§ What is required: From the essay on activism below, list every action the writer once believed people would take once they understood the world's problems.

§ Source extract:
Back when I was a high school environmental activist, I used to think that if everyone knew about the problems in the world, they would of course work together to solve them.
If only people understood that the environment was in crisis, they would reduce their energy use, use recycled products and support cutting pollution. If only people were aware that the majority of the world lived in poverty, they would give money to charity. If only they would read New Internationalist they would get active with community groups trying to make the world a better place! It was a simplistic theory of change based on the formula that awareness of a problem leads to its solution. This belief in such a simple theory of change was in turn based on my deep and naïve faith in both human empathy and human intelligence, and my then lack of understanding of political reality, as a 14 year old who hadn’t even heard of Lateline.
But as I soon learned through my first campaign – and in every subsequent one to follow – knowledge alone does not lead to action.
It’s one of life’s hard lessons for a young activist to learn. Not only are our political leaders aware of many of the disastrous environmental consequences of their policies, they have shelves of reports about the situation gathering dust that they were first presented with decades ago. It’s not that they don’t understand what’s happening – they have the knowledge, but they decide it’s not important enough. That the needs of multinational energy companies come before the social contract that says the Government is supposed to protect, not irreversibly destroy, the interests of its people.

§ Records provided:

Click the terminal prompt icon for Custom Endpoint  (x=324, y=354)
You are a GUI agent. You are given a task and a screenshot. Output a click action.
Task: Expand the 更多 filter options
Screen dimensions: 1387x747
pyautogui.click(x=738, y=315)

§ Answer to the exercise:
- Reduce their energy use
- Use recycled products
- Support cutting pollution
- Give money to charity
- Get active with community groups trying to make the world a better place